Shelley gave Jane a quick hug. "I'm so glad you came and let me come along. This is so good for you, and even I'm enjoying it a lot. See you at the luncheon."

Nine

Jane discovered that the seminar called "Everything about Viewpoint" was more interesting than she'd expected and was glad she'd picked it out to attend.

There were only two speakers, both successful writers.

The first speaker was a very pleasant woman in her mid-forties, who, like one of the speakers in the previous seminar, had started in romance before turning to mystery. Orla Witherspoon said, "I was used to third person, single viewpoint. If you're not familiar with this term, it means the whole story is told from one person's point of view. But in the third person, as in 'Susan looked around in awe at the scenery and found it beautiful.' "

People in the group either nodded or scribbled in their notebooks.

Jane smiled. The reactions told a lot about who were the "girls" and who were the "women." Ms. Witherspoon went on, "When I started the

first book of my first mystery series, I continued this just because I was in the habit of doing so. But it became onerous. I was ending up with all sorts of convoluted statements like 'Susan looked at Joe and suspected that he wasn't telling the truth.' "

"Or," she went on, " 'Andrianna was apparently a very shy woman.' Having a whole book full of `suspecteds' and 'apparentlys' and 'possiblys' and 'almost-certainlys' and 'it-seemed-asifs' is tedious and boring to both the writer and the reader. And it puts too much emphasis, in my opinion, on one character. The richness of fiction, to my mind, is learning how characters feel in their own minds.

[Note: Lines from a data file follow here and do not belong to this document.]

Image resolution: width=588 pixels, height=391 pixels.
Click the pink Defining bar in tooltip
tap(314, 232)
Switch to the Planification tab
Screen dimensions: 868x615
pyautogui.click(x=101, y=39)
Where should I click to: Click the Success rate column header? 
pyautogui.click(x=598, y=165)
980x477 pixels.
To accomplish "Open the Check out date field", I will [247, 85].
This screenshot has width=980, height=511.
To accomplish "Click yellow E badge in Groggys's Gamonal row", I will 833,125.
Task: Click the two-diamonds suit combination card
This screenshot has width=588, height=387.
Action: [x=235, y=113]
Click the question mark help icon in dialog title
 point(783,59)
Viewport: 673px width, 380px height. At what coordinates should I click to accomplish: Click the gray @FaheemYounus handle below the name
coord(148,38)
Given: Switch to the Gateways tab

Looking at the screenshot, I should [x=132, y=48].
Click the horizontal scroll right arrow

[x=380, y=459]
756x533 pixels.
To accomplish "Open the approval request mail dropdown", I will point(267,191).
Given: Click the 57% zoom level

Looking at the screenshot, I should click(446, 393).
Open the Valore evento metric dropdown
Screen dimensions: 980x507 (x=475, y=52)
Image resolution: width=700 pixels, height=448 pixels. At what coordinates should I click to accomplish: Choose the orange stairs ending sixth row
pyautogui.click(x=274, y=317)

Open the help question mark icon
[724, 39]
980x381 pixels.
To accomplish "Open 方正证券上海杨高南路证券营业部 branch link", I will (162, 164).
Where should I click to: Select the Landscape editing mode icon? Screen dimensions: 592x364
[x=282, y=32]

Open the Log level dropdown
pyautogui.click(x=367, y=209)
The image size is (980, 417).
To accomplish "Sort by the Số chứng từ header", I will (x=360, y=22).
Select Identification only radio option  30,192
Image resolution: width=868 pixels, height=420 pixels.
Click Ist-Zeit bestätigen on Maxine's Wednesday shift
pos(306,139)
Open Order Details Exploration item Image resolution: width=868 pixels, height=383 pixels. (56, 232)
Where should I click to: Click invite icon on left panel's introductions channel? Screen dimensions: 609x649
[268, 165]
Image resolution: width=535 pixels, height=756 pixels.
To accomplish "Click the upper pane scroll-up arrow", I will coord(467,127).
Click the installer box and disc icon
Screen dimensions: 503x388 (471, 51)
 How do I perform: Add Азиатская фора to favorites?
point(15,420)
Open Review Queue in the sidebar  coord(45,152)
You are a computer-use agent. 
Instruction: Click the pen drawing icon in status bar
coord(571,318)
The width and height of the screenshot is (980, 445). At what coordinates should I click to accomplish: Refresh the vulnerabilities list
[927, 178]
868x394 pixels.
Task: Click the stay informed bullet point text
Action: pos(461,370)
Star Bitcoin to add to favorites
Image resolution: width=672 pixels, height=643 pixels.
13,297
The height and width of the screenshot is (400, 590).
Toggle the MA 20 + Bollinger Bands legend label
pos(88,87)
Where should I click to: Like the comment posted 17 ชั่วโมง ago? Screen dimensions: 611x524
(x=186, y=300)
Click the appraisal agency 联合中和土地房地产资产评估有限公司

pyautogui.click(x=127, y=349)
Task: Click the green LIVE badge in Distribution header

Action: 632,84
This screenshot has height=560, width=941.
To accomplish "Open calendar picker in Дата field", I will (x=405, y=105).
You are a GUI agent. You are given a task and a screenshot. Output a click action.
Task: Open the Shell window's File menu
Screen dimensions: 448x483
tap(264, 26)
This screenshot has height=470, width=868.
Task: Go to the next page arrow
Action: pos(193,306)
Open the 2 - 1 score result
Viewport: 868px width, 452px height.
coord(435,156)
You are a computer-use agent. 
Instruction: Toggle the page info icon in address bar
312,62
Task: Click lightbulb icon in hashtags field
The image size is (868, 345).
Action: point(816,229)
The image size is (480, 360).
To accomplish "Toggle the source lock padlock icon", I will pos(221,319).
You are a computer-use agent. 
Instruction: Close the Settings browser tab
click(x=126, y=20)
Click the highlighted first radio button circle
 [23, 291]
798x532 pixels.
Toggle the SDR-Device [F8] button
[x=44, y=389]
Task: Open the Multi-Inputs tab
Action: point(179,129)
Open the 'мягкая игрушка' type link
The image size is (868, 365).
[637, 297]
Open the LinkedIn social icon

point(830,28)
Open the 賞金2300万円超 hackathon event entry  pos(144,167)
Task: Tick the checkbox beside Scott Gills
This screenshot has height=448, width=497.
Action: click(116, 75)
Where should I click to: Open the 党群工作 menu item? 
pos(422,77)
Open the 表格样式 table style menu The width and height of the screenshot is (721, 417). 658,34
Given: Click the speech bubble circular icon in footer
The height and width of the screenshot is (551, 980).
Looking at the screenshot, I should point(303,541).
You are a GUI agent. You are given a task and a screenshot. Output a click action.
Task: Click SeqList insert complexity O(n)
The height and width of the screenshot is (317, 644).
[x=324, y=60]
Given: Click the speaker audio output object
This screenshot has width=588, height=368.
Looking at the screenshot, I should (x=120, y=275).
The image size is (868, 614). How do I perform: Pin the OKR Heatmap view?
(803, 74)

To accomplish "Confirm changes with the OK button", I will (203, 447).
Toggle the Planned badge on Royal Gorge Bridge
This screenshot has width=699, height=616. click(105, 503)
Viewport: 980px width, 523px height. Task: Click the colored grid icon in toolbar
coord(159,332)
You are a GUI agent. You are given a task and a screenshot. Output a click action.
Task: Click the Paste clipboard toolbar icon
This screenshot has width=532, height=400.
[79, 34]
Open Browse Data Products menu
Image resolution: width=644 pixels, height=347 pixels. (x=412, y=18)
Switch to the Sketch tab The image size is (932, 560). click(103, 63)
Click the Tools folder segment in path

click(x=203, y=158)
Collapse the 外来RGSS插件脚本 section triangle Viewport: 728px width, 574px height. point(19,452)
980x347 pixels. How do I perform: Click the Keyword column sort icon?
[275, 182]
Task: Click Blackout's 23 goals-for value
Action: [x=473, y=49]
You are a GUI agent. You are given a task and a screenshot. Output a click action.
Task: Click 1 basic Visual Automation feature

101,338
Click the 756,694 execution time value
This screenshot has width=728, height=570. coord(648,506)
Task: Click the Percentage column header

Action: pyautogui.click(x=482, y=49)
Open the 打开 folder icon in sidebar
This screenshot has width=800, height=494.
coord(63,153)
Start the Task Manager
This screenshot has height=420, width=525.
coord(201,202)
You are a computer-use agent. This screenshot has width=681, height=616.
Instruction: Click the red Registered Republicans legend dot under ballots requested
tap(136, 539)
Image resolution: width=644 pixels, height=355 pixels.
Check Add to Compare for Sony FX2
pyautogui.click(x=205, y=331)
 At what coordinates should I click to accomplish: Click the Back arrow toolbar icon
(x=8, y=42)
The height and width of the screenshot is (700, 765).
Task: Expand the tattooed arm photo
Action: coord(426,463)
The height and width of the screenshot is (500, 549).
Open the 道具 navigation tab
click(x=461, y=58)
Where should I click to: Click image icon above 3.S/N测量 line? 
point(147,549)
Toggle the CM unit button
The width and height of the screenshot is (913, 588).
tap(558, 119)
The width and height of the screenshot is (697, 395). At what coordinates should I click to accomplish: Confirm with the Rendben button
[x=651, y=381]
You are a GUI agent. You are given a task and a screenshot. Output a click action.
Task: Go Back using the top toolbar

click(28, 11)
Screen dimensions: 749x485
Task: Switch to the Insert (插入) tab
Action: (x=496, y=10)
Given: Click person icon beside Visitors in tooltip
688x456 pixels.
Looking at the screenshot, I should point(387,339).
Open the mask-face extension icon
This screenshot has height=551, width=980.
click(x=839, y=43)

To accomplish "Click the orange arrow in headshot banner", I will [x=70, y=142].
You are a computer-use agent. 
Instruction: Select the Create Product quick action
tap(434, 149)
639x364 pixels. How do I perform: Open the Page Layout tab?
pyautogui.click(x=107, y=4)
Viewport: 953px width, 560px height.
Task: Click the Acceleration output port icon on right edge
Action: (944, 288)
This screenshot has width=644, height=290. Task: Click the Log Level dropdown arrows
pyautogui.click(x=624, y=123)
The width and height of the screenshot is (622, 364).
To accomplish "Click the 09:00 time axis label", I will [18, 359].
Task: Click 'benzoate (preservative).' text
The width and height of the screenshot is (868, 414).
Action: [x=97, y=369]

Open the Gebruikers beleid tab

"I was fortunate to discover this," she continued, "before I turned in the manuscript. It's always best to start as you mean to go on. I decided I, and the reader, would both like the book better if I did multiple viewpoints. I had to do a monster of a rewrite, but it was a much better book.

"However, I only go into two, or occasionally three, viewpoints in any given scene. If you have a crowd of people interacting, you don't want to know what every single one of them is thinking."

She went on, "Now, I warn you, this is only my opinion, strong as it is. Our other esteemed author, Daisy Ellis, does third-person single viewpoint and I love her books. She's much better at it than I was," she added with a big smile as she introduced the other speaker and sat down.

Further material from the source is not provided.